**** PASSAGE TO READ ****
Jude commented, “The reason I made this patch was because I felt inspired to do a patch with an astronaut. I thought this was relevant because SSEP was all about sending experiments up into space for astronauts to do.“
Leeshaud commented, “My patch design was really to show rockets, the ISS and space which is why the colors in my patch are red, black and gray. I am not the best artist in my school, but being selected really does show that if you try there is always the chance that you will succeed.”
Johnson County Central conducted a contest to choose two mission patches to send with our Mission 7 project to the International Space Station. The competition was open to all students in grades K-12. Realizing the design abilities vary widely between elementary and high school students, we conducted one contest for elementary (K-5) and another for middle school and high school (6-12). All elementary students were asked to make patches and 147 out of 280 students submitted patches to their elementary teachers for final judging (53%). We had individual submissions from 63% of our middle and high school students (173 out of 273 student submissions).
The winner in our K-5 contest was Lane Othmer, grade 5, with “Fly High with Science”. The winner of the middle school & high school contest was eighth-grader Steven Plager with “The sky was the limit”.
Thomas Edison Energy Smart K- 6 students participated in the Mission Patch competition for SSEP Mission 7. The competition was categorized into K-3 and 4-6 competitions. In K-3 Mission Patch competition, all 171 students from grades K-3 participated to design a patch and in 4-6 Mission Patch competition, all 126 students from grades 4-6 participated to design a patch for Mission 7. Mrs. Hatch, the art teacher, selected top 5 patches from each competition.
**** COLLECTED DATA ****
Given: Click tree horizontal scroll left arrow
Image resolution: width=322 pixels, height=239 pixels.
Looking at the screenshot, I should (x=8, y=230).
****
## WRITTEN TASK A
Write out the part of the passage on mission patches starting at "Thomas Edison Energy" and ending at "from each competition.".
## WRITTEN TASK B
In the passage on mission patches, who won the K-5 contest at Johnson County Central, and with what patch?
## WRITTEN TASK C
Sum up the passage on mission patches in two sentences.
Answer using only the passage on mission patches, not the material.

## FULL RESPONSE A
Thomas Edison Energy Smart K- 6 students participated in the Mission Patch competition for SSEP Mission 7. The competition was categorized into K-3 and 4-6 competitions. In K-3 Mission Patch competition, all 171 students from grades K-3 participated to design a patch and in 4-6 Mission Patch competition, all 126 students from grades 4-6 participated to design a patch for Mission 7. Mrs. Hatch, the art teacher, selected top 5 patches from each competition.

## FULL RESPONSE B
Lane Othmer, a fifth grader, won with "Fly High with Science."

## FULL RESPONSE C
Johnson County Central held separate K-5 and 6-12 contests to choose two patches for its Mission 7 project to the International Space Station. Lane Othmer and Steven Plager won them, and Thomas Edison Energy Smart also held K-3 and 4-6 patch contests in which all students took part.